More than 1.1 million people demanded that the European Commission do more to protect minorities, but Brussels neglected to take action. German minority associations are outraged and are trying to build up the pressure on European level. EURACTIV Germany reports.
When the instrument of the European Citizens’ Initiative was introduced in 2007, expectations were high. In practice, however, the Commission regularly refrains from action.
This was also the case with the “Minority SafePack,” a citizens’ initiative aimed at protecting minorities within the EU. It involves nine concrete demands, such as the establishment of language centres to protect endangered languages or the promotion of cultural diversity.
“Respect for the rights of persons belonging to a minority is one of the core values of the Union,” said Věra Jourová, Commissioner for Values and Transparency. But after an in-depth examination of the initiative, she said, the Commission has concluded that existing or adopted legal acts already meet the initiative’s requirements.
‘Embarrassing to ignore this call’
Strong criticism of this approach is now coming from Germany. “I didn’t expect the Commission to completely shoot down all the points,” Green MEP Rasmus Andresen told EURACTIV Germany.
Andresen was responsible for the initiative in the Parliament, and he himself belongs to the Danish minority in Germany.
“I find it embarrassing to simply ignore a call from over a million citizens and the European Parliament,” he said. Particularly as it would have been relatively easy to set up language centres, for example, the MEP added.
In its reply, the Commission pointed out that the member states already had many options for using EU funds for minorities. Andresen agrees with this, but the problem with minority protection lies precisely in national governments’ inaction.
In many countries, the protection of minorities is a sensitive issue, for example in Spain, where the Catalan minority is demanding special protection for its culture and language. There, it is not welcomed when Brussels interferes in these sensitive issues.

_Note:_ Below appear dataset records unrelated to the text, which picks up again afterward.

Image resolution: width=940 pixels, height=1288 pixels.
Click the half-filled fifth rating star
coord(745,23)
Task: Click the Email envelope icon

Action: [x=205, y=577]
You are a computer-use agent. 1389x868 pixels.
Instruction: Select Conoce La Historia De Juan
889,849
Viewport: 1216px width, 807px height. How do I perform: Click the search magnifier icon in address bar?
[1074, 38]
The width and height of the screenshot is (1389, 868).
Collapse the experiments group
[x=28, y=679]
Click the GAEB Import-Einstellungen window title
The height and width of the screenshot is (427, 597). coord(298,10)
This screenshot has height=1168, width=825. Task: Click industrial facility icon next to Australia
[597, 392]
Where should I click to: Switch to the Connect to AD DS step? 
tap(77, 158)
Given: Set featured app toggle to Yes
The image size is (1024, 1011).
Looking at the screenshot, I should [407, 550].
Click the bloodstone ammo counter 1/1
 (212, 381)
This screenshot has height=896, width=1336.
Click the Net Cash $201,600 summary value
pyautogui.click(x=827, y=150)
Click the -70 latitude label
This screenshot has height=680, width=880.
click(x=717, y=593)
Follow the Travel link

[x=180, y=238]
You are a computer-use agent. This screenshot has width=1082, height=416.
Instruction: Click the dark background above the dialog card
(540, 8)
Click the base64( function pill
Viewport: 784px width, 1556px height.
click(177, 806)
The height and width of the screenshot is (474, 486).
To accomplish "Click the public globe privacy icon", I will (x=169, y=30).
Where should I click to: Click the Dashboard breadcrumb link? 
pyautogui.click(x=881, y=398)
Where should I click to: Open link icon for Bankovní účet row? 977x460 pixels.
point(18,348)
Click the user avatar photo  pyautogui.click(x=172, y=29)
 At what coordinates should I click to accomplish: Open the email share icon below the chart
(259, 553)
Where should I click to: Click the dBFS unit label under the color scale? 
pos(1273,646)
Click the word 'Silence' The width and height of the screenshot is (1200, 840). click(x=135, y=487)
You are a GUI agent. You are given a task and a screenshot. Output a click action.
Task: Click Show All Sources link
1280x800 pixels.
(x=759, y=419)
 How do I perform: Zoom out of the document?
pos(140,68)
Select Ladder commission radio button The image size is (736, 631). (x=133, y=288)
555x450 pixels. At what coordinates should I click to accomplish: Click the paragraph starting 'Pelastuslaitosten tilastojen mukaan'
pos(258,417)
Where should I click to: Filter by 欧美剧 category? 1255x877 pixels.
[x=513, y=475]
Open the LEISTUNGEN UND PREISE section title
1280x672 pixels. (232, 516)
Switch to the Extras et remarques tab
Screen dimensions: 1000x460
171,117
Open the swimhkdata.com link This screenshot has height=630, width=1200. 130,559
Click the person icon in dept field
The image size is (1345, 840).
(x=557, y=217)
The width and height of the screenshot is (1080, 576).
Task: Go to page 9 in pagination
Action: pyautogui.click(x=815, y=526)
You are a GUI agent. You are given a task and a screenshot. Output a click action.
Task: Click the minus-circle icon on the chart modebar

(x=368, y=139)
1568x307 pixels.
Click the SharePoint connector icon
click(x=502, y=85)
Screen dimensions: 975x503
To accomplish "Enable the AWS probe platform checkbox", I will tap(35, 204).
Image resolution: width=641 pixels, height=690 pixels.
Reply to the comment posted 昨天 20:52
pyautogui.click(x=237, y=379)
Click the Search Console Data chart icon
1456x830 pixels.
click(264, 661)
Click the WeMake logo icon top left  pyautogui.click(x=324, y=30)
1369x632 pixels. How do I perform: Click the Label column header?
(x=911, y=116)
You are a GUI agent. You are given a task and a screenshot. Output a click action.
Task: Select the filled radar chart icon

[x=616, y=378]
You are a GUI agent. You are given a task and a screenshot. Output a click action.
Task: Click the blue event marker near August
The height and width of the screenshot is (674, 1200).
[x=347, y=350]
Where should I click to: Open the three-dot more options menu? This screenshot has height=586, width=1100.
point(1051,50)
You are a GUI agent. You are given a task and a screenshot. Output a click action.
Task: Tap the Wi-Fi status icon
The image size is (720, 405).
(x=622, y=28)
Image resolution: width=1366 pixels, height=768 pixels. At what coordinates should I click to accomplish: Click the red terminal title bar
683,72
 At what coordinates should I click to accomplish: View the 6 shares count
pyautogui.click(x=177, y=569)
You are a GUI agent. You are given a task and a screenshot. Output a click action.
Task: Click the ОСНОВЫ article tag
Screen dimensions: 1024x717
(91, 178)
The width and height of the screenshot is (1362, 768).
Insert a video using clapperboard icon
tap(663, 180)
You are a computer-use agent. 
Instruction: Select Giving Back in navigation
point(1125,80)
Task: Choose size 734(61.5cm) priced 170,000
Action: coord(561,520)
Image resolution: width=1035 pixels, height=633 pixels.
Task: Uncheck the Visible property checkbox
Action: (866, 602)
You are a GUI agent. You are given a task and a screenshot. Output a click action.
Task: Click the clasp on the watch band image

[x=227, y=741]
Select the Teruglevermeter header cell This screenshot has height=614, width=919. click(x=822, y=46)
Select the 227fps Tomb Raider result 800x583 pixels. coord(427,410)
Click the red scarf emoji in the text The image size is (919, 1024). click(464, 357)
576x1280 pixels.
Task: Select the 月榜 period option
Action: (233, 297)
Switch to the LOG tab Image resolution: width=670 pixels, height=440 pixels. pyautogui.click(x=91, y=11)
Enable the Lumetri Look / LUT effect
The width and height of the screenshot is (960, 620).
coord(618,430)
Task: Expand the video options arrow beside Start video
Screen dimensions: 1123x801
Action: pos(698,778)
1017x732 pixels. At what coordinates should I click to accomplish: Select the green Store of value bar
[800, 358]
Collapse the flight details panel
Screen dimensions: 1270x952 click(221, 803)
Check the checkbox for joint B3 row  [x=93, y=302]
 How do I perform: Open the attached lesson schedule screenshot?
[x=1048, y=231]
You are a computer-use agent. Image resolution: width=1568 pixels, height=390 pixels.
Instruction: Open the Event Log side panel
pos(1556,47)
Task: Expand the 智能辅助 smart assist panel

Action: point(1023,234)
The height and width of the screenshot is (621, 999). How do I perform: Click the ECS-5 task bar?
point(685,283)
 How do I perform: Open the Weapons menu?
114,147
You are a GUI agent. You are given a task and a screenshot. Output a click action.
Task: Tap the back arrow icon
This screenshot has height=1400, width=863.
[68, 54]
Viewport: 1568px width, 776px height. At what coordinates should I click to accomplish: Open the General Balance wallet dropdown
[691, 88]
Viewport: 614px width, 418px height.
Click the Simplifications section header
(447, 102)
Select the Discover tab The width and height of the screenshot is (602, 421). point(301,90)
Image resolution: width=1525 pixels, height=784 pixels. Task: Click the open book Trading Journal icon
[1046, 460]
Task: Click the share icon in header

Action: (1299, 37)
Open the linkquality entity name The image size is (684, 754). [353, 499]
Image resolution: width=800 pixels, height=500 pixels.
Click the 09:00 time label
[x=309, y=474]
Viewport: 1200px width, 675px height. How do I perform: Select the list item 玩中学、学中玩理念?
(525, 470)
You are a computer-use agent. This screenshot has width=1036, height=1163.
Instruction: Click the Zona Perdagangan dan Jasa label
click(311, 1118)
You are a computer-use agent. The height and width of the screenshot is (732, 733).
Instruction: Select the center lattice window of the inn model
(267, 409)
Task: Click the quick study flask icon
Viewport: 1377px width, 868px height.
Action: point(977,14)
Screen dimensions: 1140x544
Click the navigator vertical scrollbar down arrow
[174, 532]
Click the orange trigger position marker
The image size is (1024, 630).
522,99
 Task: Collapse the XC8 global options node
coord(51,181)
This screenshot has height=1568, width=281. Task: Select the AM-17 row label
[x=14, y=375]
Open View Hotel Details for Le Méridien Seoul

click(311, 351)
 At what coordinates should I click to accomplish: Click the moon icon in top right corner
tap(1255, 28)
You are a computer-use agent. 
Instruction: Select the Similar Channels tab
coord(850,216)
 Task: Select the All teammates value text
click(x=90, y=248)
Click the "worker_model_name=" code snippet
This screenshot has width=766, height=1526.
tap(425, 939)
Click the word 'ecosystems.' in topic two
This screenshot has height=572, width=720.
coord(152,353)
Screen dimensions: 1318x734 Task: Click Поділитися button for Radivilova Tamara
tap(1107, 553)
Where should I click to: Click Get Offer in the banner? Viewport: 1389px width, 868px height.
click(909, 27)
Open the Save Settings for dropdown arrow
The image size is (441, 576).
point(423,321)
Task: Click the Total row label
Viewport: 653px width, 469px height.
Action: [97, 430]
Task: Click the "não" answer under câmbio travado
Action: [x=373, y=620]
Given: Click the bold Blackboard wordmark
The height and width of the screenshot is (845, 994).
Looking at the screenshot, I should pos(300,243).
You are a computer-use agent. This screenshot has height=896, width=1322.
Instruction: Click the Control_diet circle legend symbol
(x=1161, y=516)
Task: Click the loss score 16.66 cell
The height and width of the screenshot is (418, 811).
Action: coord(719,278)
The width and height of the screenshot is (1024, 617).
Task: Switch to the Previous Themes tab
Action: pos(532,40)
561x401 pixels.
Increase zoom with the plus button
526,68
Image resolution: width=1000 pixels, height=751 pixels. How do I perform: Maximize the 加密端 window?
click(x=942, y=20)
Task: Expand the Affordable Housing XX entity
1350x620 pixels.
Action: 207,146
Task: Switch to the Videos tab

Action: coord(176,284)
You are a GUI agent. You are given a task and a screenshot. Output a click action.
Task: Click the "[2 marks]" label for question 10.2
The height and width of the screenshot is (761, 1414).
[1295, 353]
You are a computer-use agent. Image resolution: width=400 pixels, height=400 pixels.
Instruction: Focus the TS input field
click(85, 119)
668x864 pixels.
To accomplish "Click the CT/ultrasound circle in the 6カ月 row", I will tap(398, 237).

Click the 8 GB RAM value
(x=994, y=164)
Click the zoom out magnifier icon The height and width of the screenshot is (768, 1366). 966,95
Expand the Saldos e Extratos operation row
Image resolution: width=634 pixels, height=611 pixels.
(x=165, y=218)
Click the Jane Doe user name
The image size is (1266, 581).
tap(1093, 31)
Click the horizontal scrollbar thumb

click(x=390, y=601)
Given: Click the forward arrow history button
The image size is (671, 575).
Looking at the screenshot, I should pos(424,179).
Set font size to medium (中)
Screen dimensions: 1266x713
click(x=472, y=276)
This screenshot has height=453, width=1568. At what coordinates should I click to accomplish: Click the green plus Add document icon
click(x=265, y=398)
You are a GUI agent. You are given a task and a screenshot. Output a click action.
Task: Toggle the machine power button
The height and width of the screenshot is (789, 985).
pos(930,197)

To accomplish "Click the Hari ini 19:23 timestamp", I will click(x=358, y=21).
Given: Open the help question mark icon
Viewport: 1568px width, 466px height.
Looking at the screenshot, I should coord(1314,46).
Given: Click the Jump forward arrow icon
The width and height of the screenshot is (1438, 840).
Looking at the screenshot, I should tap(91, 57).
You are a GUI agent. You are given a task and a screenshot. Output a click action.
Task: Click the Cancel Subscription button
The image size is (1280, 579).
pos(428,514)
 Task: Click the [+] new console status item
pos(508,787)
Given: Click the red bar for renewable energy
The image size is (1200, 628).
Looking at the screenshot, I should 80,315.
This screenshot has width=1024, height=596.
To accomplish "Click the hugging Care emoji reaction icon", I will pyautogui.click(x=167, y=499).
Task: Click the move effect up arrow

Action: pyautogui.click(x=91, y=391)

Andresen suspects that the Commission did not want to risk a conflict with these states, and that is also why it reacted so passively to the initiative.
Together with other MEPs from all political groups (except ID), Andresen responded with an open letter to the Commission. The decision is “unworthy of a European Union whose fundamental values and Charter of Fundamental Rights point to the duty to respect minorities and promote their rights.”
Fight goes on
Hans Heinrich Hansen, former president of the Federal Union of European Nationalities (FUEN) and ex-chair of the German minority in Denmark, the counterpart of the group Andresen identifies with, is also disappointed. Hansen was one of the organisers of the initiative.
“The Commission has rejected the initiative with a barrage of speeches,” Hansen said. “This development puts a question mark behind the instrument of the European Citizens’ Initiative and underlines that the Commission is acting far away from the citizens,” he told Der Nordschleswiger magazine.
On Monday, Andresen met with representatives of German minorities, including Frisians and Roma and Sinti, to discuss how to proceed via video conference.
There was “widespread disappointment” because they “felt that their own identity was not worth much to the EU,” Andresen described.
But the mood quickly turned combative, he said. Now, he said, they will turn to national governments to put pressure on the Commission. Andresen made it clear: “We don’t want to accept it.”